If you have an personal issue that requires monitoring tell the boss, tell your journey man.
Best leave it in your vehicle. In time you will know the accepted policy on phones. 
Have your basic tools, should be a list by the contractor. 
PPE is a thing now days and if your not using tools have a pair of gloves in your back pocket.
To this day when working I do not leave the truck with out gloves. Clean leather gloves, I like soft leather well fitting. 
Keep you glasses on all of the time. 
Pay attention to your surroundings, head on a swivel. Construction sites can be deadly.
As other as mentioned as well.

Welcome to the best job you will ever have. IMO. The trade never stops changing/improving.

From an old Lucent commerical
" It was state of the art,,,,, this morning"


----------



## kennethlynch279 (Aug 2, 2021)

Cowboy,

Although I'm not in a formal apprenticeship program, I am enrolled in a state-approved electrical school (as required by CA state law).

Although they are not required to, my employer is paying for my starter tools and my entire electrical education.

I will also be keeping track of all my hours in a notebook.

Thank you for the warm welcome.

Ken


----------



## kennethlynch279 (Aug 2, 2021)

Dan,

The electrical school I am attending requires me to buy a copy of the NEC so I will have that covered!

Ken


----------



## kennethlynch279 (Aug 2, 2021)

SWDweller,

Luckily for me, I am not too attached to my phone/social media.

I am also really excited to start this career, but I am going into this with a humble attitude.

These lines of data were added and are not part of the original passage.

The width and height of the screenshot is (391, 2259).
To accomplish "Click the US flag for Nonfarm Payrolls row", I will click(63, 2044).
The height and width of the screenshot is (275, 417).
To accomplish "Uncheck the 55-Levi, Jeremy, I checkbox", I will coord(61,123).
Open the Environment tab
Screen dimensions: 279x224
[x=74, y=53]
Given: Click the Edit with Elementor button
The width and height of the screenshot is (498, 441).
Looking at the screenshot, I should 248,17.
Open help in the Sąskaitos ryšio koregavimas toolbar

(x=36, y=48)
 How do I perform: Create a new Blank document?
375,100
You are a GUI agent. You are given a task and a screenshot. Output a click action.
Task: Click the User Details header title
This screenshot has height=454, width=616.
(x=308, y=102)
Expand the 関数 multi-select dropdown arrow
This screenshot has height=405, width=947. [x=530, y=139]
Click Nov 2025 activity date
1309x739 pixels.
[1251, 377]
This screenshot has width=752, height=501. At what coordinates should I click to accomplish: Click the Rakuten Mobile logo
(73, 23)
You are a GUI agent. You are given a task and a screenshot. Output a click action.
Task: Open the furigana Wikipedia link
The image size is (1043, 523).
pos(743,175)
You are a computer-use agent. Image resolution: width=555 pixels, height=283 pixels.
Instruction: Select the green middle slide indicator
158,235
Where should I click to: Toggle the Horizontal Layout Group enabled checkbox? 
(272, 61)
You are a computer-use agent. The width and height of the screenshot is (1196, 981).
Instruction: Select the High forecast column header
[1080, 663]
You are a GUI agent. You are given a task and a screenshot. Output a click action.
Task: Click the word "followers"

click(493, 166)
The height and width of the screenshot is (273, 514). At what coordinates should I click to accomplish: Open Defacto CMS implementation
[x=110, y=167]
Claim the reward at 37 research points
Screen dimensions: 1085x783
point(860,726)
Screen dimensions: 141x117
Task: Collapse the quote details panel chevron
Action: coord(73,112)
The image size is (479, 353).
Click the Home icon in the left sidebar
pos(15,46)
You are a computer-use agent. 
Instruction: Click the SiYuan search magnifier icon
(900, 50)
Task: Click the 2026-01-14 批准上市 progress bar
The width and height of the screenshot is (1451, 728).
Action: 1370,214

Thank you for the warm welcome!

Ken


----------



## kennethlynch279 (Aug 2, 2021)

Phillipd,

Seems like an easy way to get fired haha.

Ken


----------



## splatz (May 23, 2015)

There is a lot of good advice above but it's worth repeating, keep a pad and pencil in your pocket and take notes, write things down. It is so simple it's easy to ignore but it's a game changer. 

Nobody wants to have to tell you things over and over. You'll be very surprised how quickly you can forget or confuse details when you're busy. Or they might ask you to do the same thing three days later, and if it's still in that notebook they don't have to go over it again for you. 

A lot of people tend to really overestimate their memory, it's not just a new-guy thing, to be honest I see it all the time with people that have been working for 20 years. I don't hesitate to suggest that they better write things down, or to write it down for them. For these guys a helper that remembers what they can't will be a real asset. 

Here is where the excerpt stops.